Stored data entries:
::::

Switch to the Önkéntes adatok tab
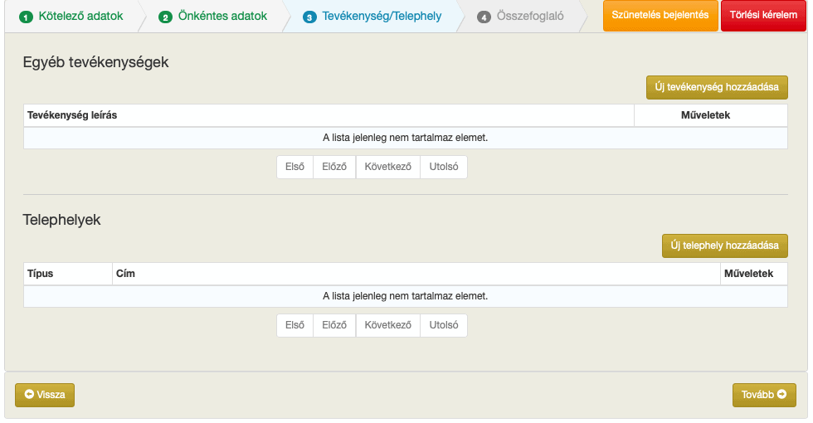click(212, 16)
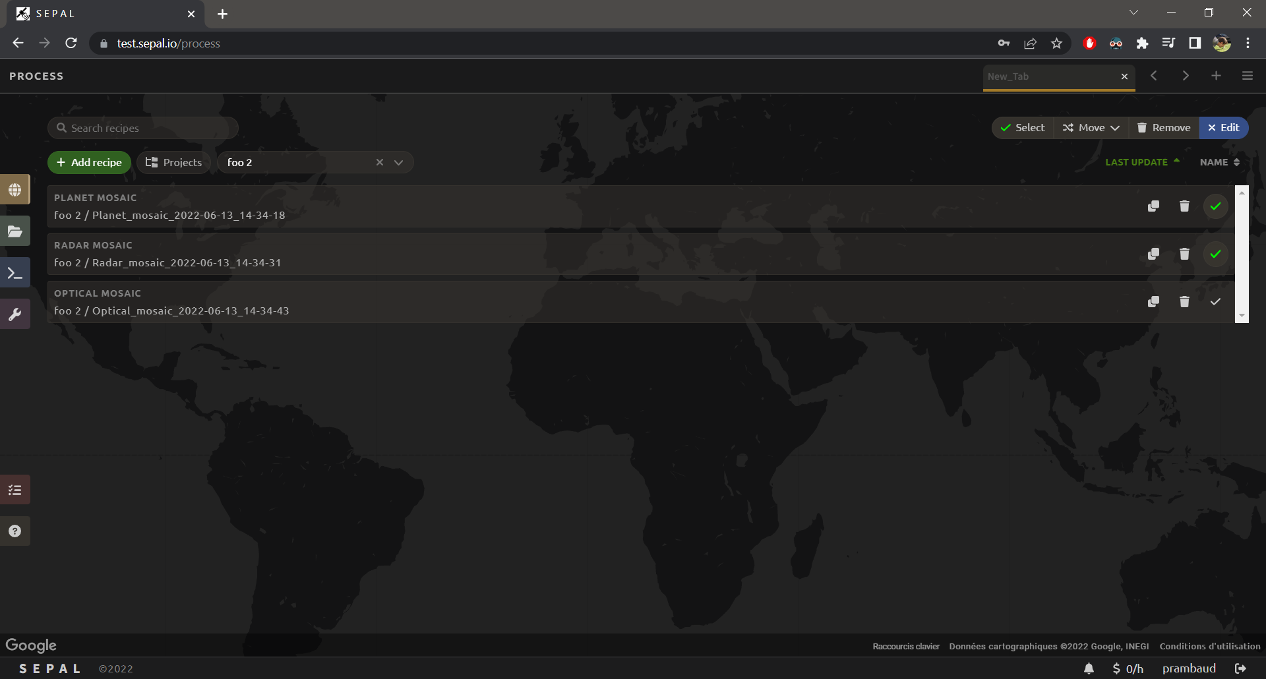The width and height of the screenshot is (1266, 679).
Task: Click the Add recipe button
Action: [89, 163]
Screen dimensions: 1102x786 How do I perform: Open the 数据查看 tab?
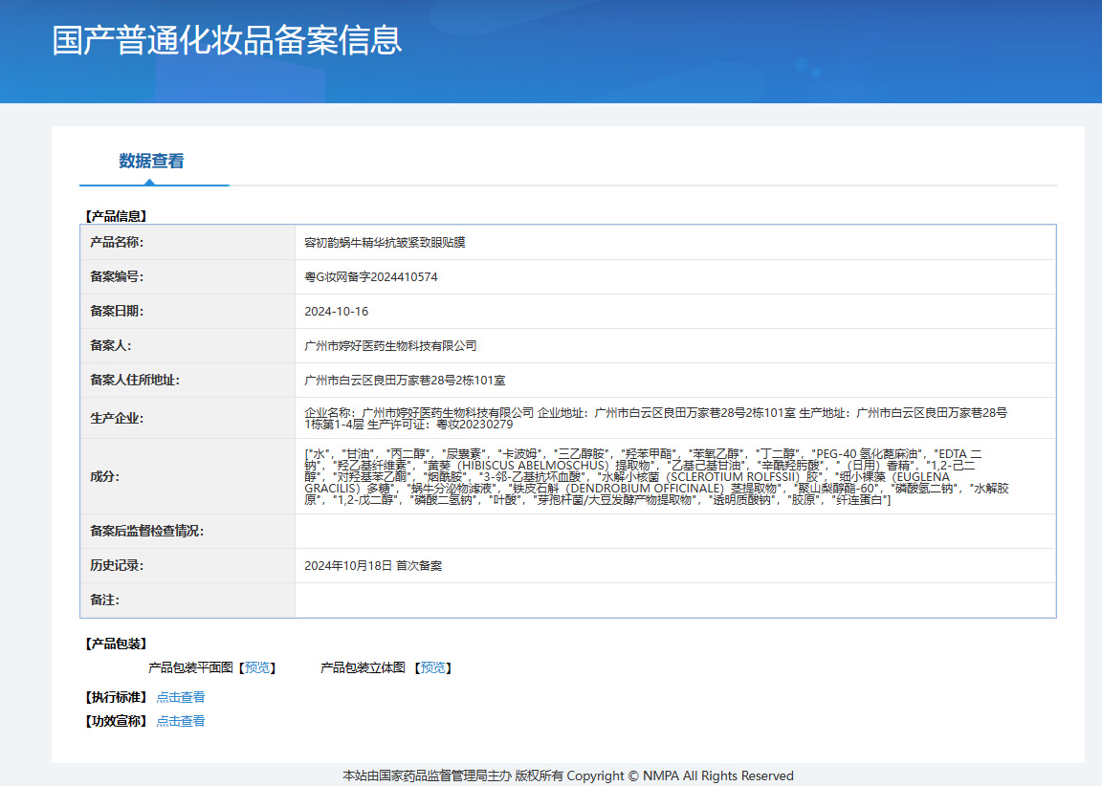[151, 162]
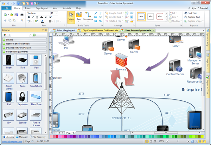Viewport: 211px width, 145px height.
Task: Select the Connector tool
Action: tap(88, 17)
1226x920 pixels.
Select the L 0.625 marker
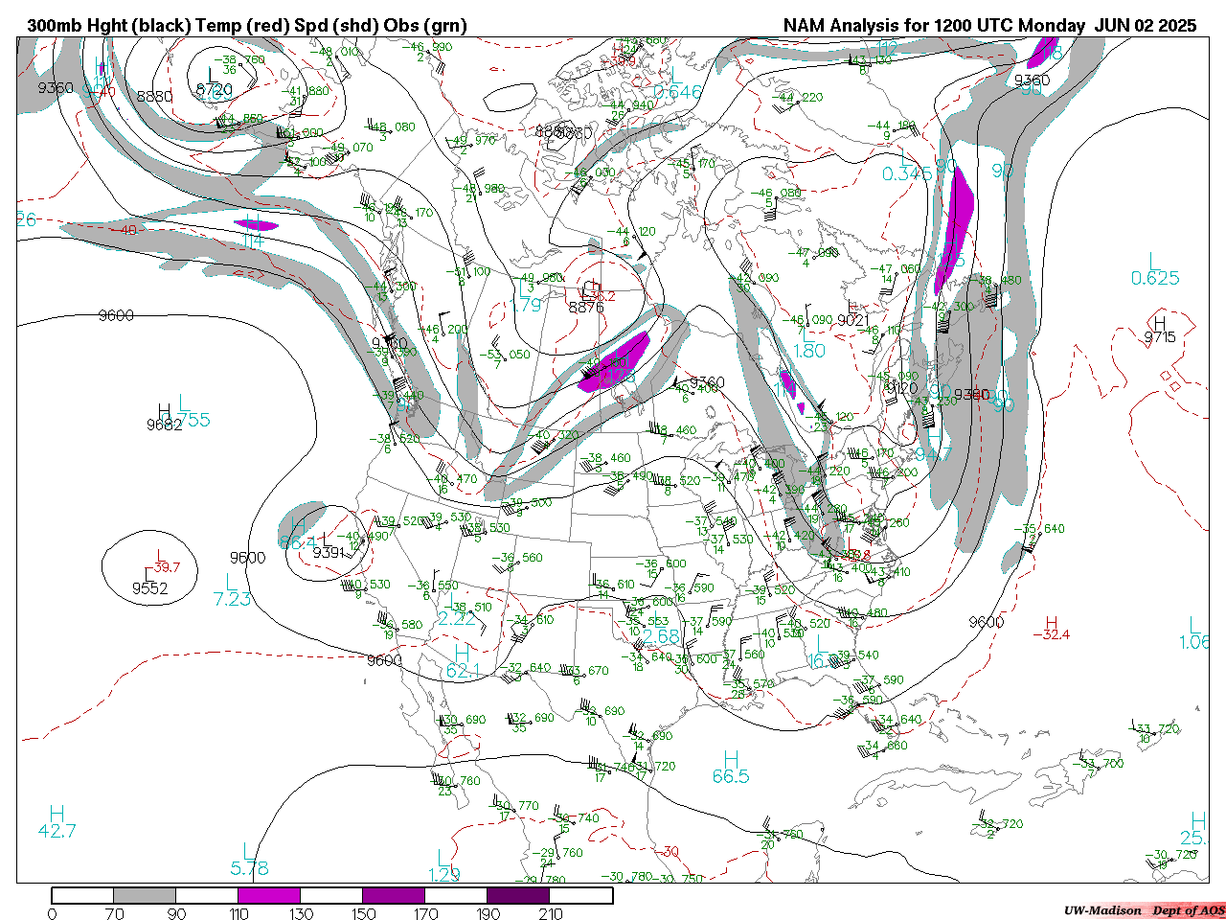(1155, 270)

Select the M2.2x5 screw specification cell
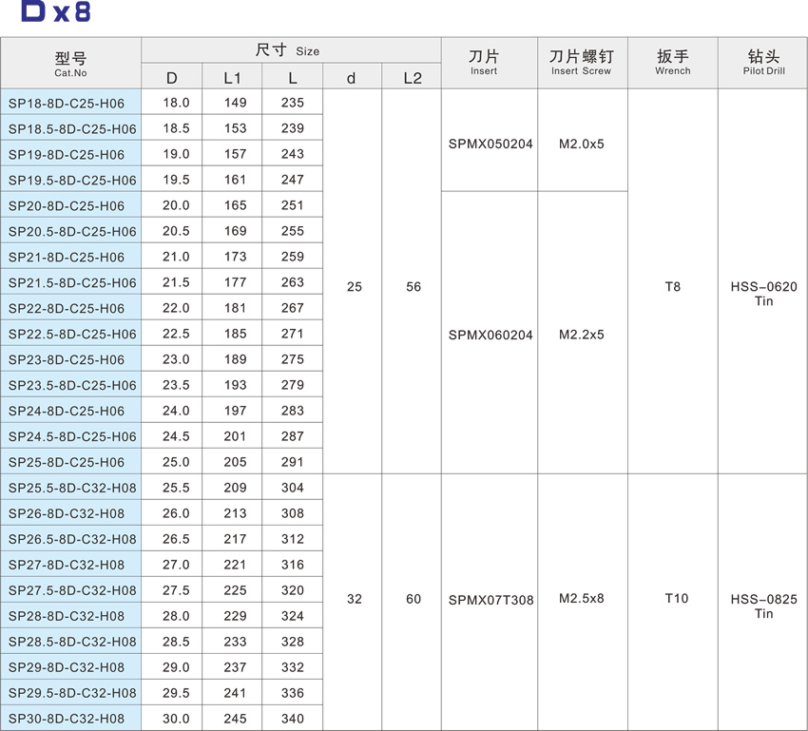point(581,335)
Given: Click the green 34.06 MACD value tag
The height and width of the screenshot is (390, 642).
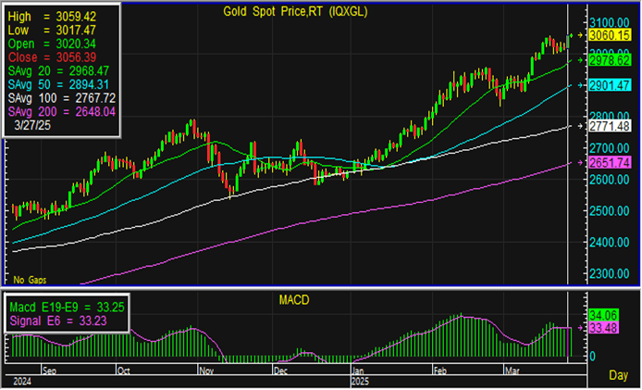Looking at the screenshot, I should (x=604, y=314).
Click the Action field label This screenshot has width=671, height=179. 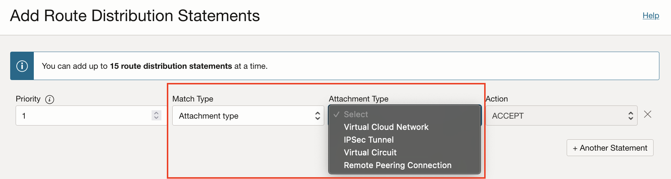tap(497, 99)
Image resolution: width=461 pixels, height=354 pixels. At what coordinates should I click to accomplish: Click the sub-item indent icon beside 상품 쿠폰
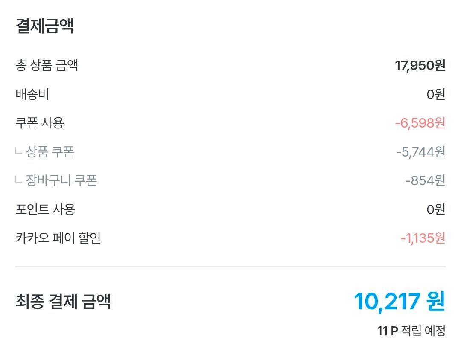18,151
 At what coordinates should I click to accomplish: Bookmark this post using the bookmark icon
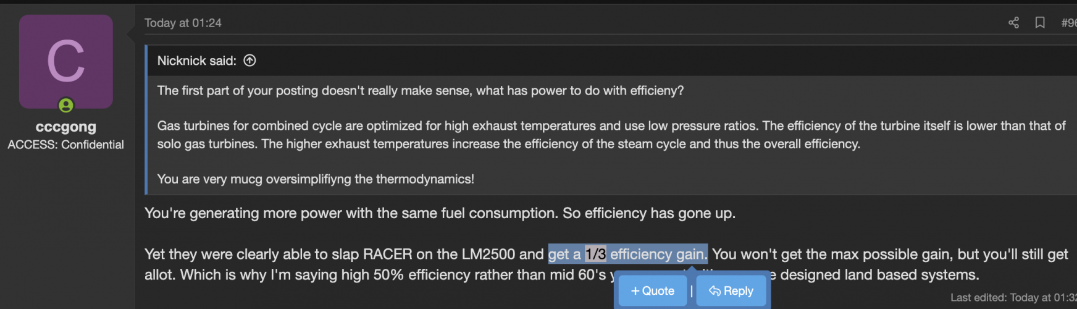(x=1040, y=23)
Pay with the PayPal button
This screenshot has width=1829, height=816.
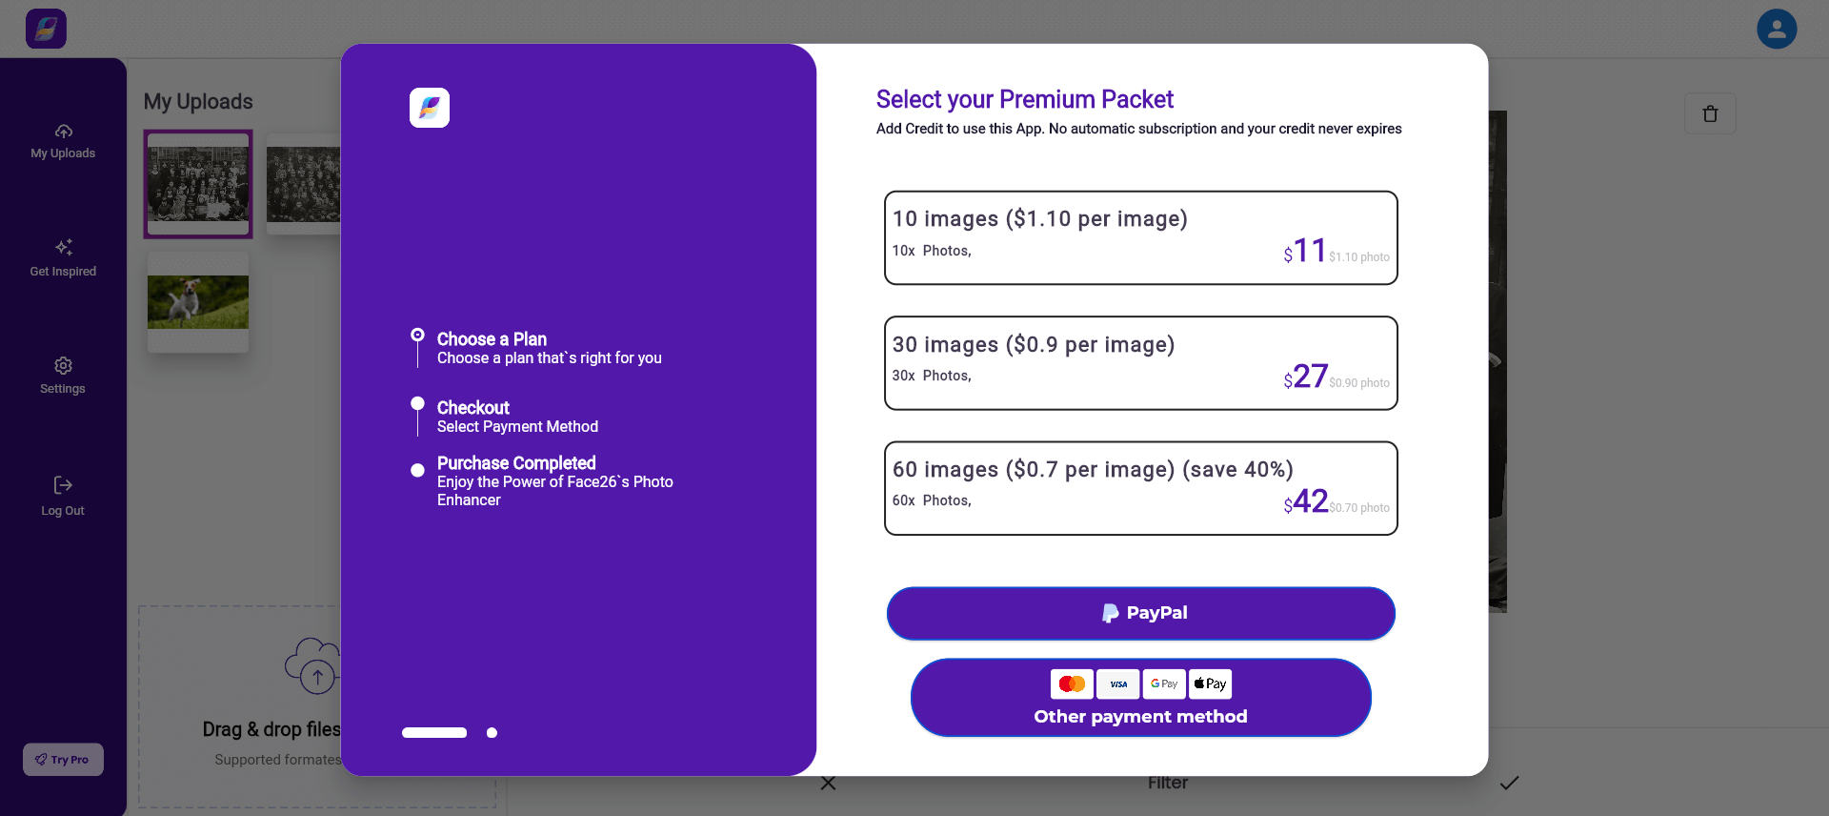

::::

_WHAT IS BEING ASKED_.
The line that contains "Image resolution: width=461" begins the range and the last line of the entries ends it; print that range exactly, without pictures.

_FINISHED EXERCISE_.
Image resolution: width=461 pixels, height=354 pixels. At what coordinates should I click to accomplish: Click the sub-item indent icon beside 상품 쿠폰
18,151
 At what coordinates should I click to accomplish: Bookmark this post using the bookmark icon
(x=1040, y=23)
Pay with the PayPal button
This screenshot has width=1829, height=816.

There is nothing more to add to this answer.